Required work:
Pick out all lines with the word "agent" from the records that follow.
[[ Record extracts, beginning ]]
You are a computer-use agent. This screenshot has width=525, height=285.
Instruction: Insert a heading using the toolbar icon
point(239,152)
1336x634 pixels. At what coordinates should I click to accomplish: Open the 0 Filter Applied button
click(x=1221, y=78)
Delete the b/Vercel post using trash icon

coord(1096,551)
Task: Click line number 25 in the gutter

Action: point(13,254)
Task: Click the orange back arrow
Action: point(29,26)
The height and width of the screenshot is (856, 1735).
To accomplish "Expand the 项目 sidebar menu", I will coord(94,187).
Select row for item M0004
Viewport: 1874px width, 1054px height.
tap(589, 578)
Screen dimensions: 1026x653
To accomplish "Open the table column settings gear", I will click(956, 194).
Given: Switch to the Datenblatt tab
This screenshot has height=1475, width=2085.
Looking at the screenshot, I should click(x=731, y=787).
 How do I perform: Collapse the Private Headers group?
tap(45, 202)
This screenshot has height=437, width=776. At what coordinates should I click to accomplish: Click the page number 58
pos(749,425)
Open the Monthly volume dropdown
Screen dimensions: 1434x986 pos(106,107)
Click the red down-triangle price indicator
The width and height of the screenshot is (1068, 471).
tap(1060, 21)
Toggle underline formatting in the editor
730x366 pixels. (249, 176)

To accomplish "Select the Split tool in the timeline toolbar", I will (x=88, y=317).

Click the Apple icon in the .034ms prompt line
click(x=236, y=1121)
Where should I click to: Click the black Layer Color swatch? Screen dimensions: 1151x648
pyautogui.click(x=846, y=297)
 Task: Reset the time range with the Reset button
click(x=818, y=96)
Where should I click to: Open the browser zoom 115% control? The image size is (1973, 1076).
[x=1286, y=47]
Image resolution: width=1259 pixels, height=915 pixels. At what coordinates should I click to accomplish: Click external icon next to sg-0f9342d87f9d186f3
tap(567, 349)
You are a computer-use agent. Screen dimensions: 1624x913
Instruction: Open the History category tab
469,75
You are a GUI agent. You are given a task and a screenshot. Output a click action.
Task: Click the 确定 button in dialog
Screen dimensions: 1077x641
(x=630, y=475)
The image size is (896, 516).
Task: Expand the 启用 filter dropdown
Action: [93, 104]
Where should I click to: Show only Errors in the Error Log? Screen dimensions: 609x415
[[ Record extracts, end ]]
Answer space:
You are a computer-use agent. This screenshot has width=525, height=285.
You are a computer-use agent. Screen dimensions: 1624x913
You are a GUI agent. You are given a task and a screenshot. Output a click action.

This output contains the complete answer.